C’est quoi que j’entends dans le salon ? Hein ? Quoi ? Roh ! La voisine et son mari qui viennent se taper un p’tit apéro.
– Allez, un p’tit gin tonic, ma chérie ? claironne mon homme.
– Oui, pourquoi pas ? On fête quoi ?
– Rien… La vie.
Oui, c’est bien aussi de fêter la vie. Bon, très vite, la conversation tourne autour des plaintes des voisins, qui ne voient plus le bout du tunnel. J’ai oublié d’enlever « ASS » sur mon front. La voisine m’explique qu’elle a deux garçons et que deux ados au lycée, c’est pas donné. Jamais de la vie elle ne pourrait leur payer leurs Nike, même sous la torture. Deux et deux font quatre. Et là, les calculs à la fin du mois, c’est pas joli-joli. Même le contrôle technique de la voiture familiale est source d’angoisse parce qu’au niveau pollution, c’est pas ça. Elle ne comprend même pas pourquoi elle n’a pas eu l’allocation de rentrée scolaire.
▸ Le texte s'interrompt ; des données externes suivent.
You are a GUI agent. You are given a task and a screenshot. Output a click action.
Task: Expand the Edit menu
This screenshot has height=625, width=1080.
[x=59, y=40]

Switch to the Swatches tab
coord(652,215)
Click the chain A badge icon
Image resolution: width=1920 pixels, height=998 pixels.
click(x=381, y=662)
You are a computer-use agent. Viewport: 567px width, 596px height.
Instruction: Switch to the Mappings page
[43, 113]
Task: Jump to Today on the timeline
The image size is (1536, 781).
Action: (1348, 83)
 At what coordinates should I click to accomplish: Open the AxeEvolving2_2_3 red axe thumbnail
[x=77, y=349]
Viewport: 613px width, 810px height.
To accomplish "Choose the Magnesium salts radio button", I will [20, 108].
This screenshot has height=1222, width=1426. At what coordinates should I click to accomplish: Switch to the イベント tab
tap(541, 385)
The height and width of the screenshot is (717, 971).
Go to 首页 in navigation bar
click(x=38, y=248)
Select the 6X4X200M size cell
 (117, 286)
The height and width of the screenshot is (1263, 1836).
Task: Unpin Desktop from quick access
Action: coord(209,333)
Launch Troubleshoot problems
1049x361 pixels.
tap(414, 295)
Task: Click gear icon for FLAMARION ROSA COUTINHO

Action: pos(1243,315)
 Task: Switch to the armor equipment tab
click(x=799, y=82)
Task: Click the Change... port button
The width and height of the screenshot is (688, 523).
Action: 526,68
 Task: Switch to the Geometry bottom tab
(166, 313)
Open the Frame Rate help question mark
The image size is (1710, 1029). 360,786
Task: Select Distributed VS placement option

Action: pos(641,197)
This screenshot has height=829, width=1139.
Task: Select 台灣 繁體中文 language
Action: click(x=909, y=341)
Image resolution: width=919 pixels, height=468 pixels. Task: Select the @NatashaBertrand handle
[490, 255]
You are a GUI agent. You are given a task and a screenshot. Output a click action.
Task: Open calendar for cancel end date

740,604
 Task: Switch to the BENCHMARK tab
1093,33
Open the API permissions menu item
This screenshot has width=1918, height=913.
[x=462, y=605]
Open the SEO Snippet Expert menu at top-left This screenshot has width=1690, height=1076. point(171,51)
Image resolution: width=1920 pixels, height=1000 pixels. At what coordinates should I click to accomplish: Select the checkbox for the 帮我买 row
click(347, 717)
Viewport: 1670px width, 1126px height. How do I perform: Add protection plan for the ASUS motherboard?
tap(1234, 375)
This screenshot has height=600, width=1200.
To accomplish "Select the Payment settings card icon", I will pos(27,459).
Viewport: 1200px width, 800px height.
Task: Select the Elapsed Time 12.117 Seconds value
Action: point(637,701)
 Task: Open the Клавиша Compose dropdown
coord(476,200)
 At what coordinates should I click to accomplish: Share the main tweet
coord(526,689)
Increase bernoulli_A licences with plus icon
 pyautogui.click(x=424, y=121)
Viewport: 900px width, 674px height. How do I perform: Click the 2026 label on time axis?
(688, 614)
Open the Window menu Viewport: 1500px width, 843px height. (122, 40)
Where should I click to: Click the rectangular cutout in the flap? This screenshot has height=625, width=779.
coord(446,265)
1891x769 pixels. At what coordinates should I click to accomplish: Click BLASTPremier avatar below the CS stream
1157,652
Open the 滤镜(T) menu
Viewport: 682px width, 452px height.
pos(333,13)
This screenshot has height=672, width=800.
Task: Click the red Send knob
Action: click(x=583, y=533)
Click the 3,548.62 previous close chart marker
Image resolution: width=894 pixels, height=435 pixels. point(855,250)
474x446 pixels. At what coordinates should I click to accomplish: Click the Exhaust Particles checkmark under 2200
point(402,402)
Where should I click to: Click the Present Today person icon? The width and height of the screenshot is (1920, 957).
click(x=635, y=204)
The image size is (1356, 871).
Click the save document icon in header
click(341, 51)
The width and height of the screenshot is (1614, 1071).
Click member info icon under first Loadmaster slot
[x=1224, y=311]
Et puis les allocations familiales, elles sont passées où ? On ne va quand même pas lui faire croire que leurs salaires d’ouvriers d’usine dépassent le plafond !
Inspire. Expire. Respire. Je ne peux quand même pas me taire. C’est comme un docteur qui verrait un homme à terre, et qui ferait les gestes de premiers secours ! Déformation professionnelle ou pas, je fais mes gestes de premiers secours à moi. Je balance mes infos sur ses droits. Entre deux « tchins » et trois cacahuètes, je récupère l’aide-mémoire des ASH, fais un rapide calcul et je lance le pari qu’elle touchera le jackpot avant la fin de l’année ! Meredith Grey, Mme Irma, la fée Clochette, je ne sais plus qui je suis. Je crois qu’on est plusieurs, à ce stade. N’empêche que, deux mois plus tard, la voisine me téléphone :
– T’avais raison ! Après mes démarches auprès de la caisse, ils nous ont reversé le rappel d’un an d’alloc ! Du coup, on a pu réparer la voiture avant le contrôle technique et je crois qu’on va craquer pour les Nike à l’anniversaire des garçons…
On dit toujours qu’on n’a aucune reconnaissance, mais moi je dis qu’on pourrait commencer par nous-mêmes. Rah ! J’ai mes petites ailes pailletées qui frémissent d’allégresse.